═════ Teks Bacaan ═════

Tanggapan yang mengatakan bahwa politik itu kotor tidak lain hanyalah berdasarkan pengalaman mereka berhadapan dengan suasana politik yang kotor sebegitu rupa. Sebaliknya, pengalaman politik yang kotor ini boleh digunakan oleh pihak Barat sebagai bahan manipulasi dan bahan eksploitasi. Pihak barat telah melakukan serangan psikologi untuk membiasakan umat Islam dengan pendekatan pemisahan politik dengan agama. (Yusuf al-Qaradhawy, 2009). Pemisahan politik dengan agama ini turut dibincangkan oleh para ulama. Seorang ulama bermazhab Syafi’i pernah berkata seperti berikut:  Tidak boleh ada politik, kecuali yang sesuai dengan syariat”. Ibnu Aqil membantah dengan mengatakan seperti berikut:  Tindakan politik yang memang menghasilkan maslahat dan tidak menimbulkan bahaya kerusakan boleh diserahkan kepada manusia, walaupun tidak ada aturan daripada Rasulullah SAW maupun wahyu Allah SWT. Jika Anda maksudkan dengan perkataan yang sesuai dengan syariat adalah tidak bertentangan dengan bunyi teks syariat, berarti Anda betul. Tetapi jika yang Anda maksudkan adalah tidak boleh ada politik, kecuali mesti sesuai dengan bunyi teks syariat, maka Anda salah dan bertentangan dengan apa yang dilakukan sahabat-sahabat Nabi SAW” (Dikutip dari Yusuf al-Qaradhawy, 2009:31).

═════

* _Tugas Kamu_:
**A.** Jawab pertanyaan berikut berdasarkan teks tentang politik dan agama di atas.
(i) Menurut teks, apa yang telah dilakukan pihak Barat untuk membiasakan umat Islam dengan pemisahan politik dengan agama?
(ii) Siapa yang membantah perkataan seorang ulama bermazhab Syafi'i?
(iii) Menurut bantahan itu, tindakan politik seperti apa yang boleh diserahkan kepada manusia?
**B.** Tulis ulang kata demi kata semua entri di bawah ini, tanpa menyertakan gambarnya.

═════ Entri yang Diberikan ═════

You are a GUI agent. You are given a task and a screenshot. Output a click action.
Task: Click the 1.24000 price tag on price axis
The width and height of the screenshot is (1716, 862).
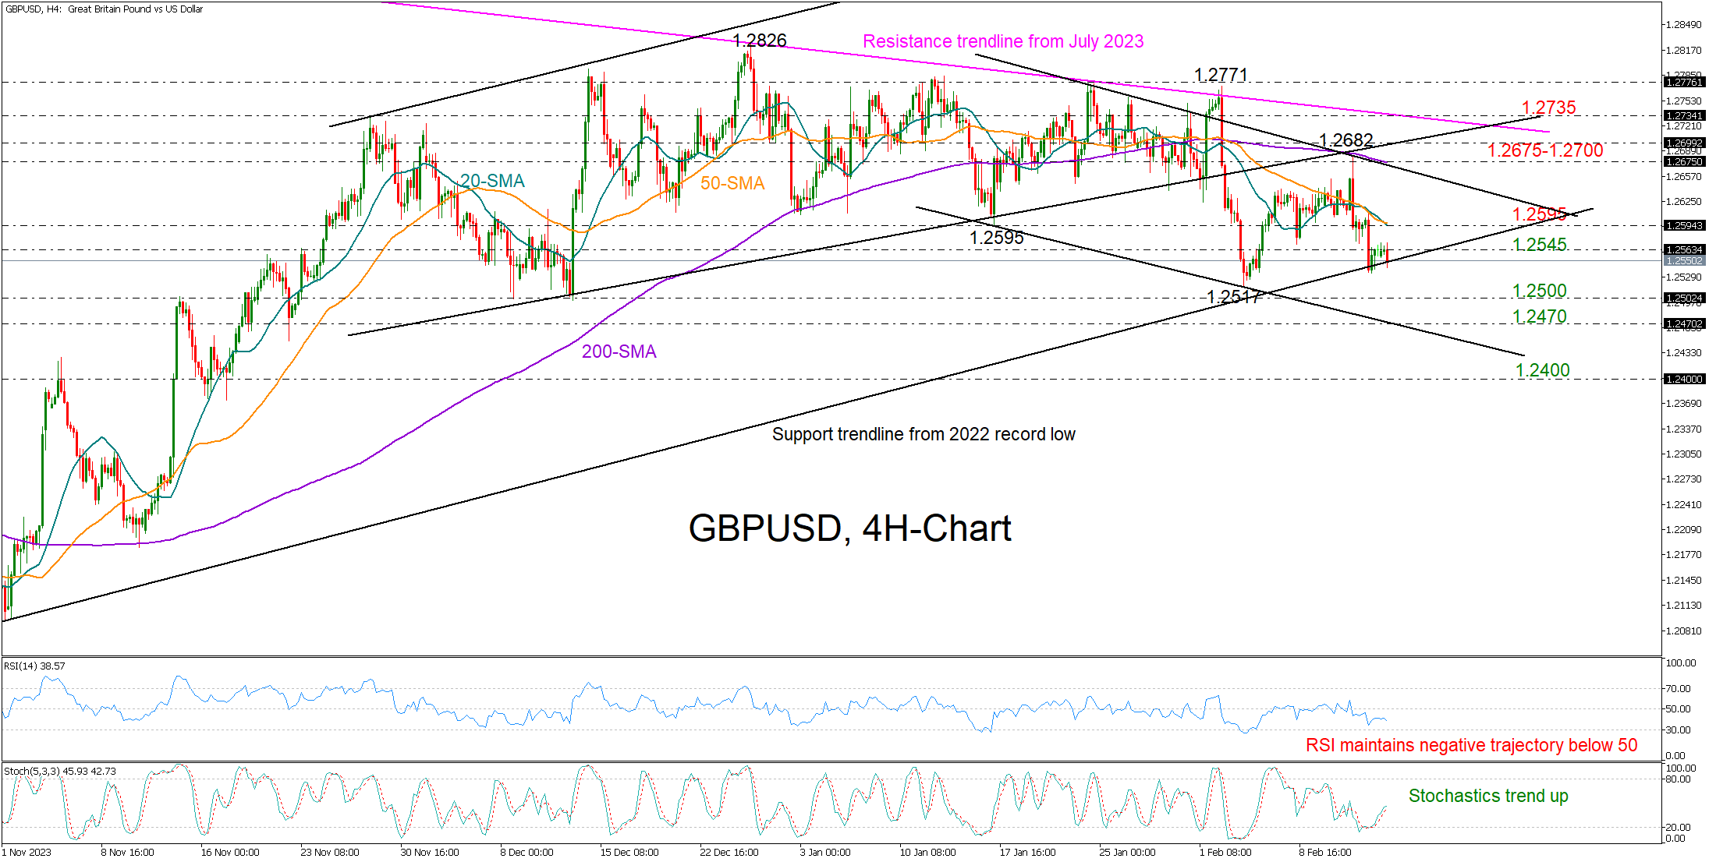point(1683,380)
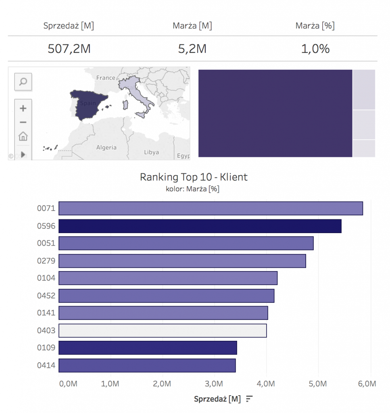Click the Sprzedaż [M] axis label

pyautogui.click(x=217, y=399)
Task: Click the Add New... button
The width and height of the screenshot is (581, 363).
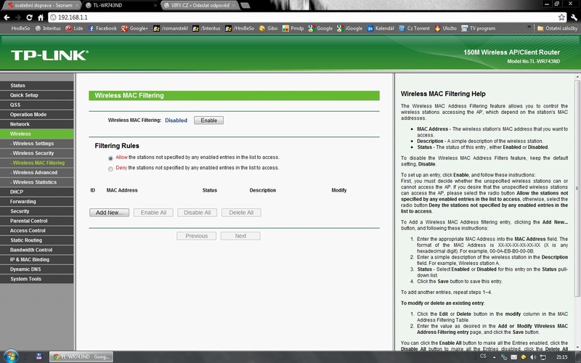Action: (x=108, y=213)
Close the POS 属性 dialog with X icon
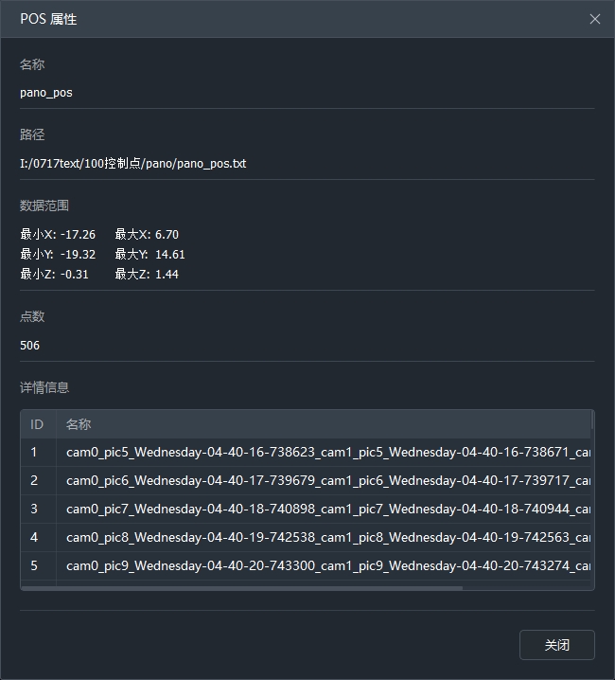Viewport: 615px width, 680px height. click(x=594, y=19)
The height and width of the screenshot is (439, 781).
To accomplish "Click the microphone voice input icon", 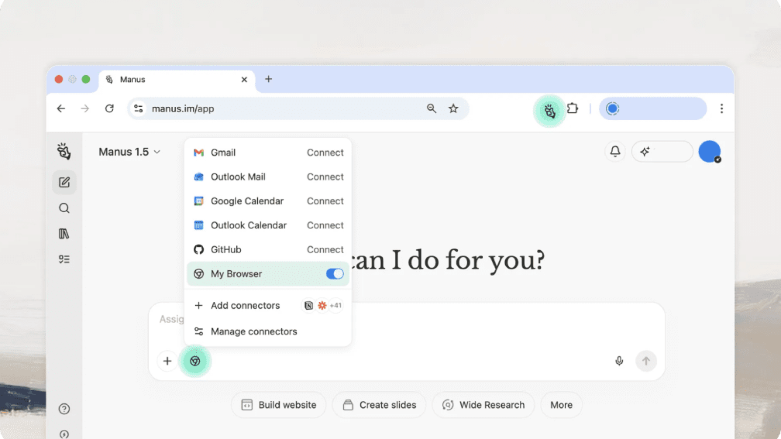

═════

* _Pembahasan Jawaban_:
**A.**
(i) Pihak Barat telah melakukan serangan psikologi.
(ii) Ibnu Aqil.
(iii) Tindakan politik yang memang menghasilkan maslahat dan tidak menimbulkan bahaya kerusakan.

**B.**
You are a GUI agent. You are given a task and a screenshot. Output a click action.
Task: Click the 1.24000 price tag on price axis
The width and height of the screenshot is (1716, 862).
point(1683,380)
Click the Sprzedaż [M] axis label

pyautogui.click(x=217, y=399)
Task: Click the Add New... button
The width and height of the screenshot is (581, 363).
Action: (x=108, y=213)
Close the POS 属性 dialog with X icon
Viewport: 615px width, 680px height. click(x=594, y=19)
The height and width of the screenshot is (439, 781).
To accomplish "Click the microphone voice input icon", 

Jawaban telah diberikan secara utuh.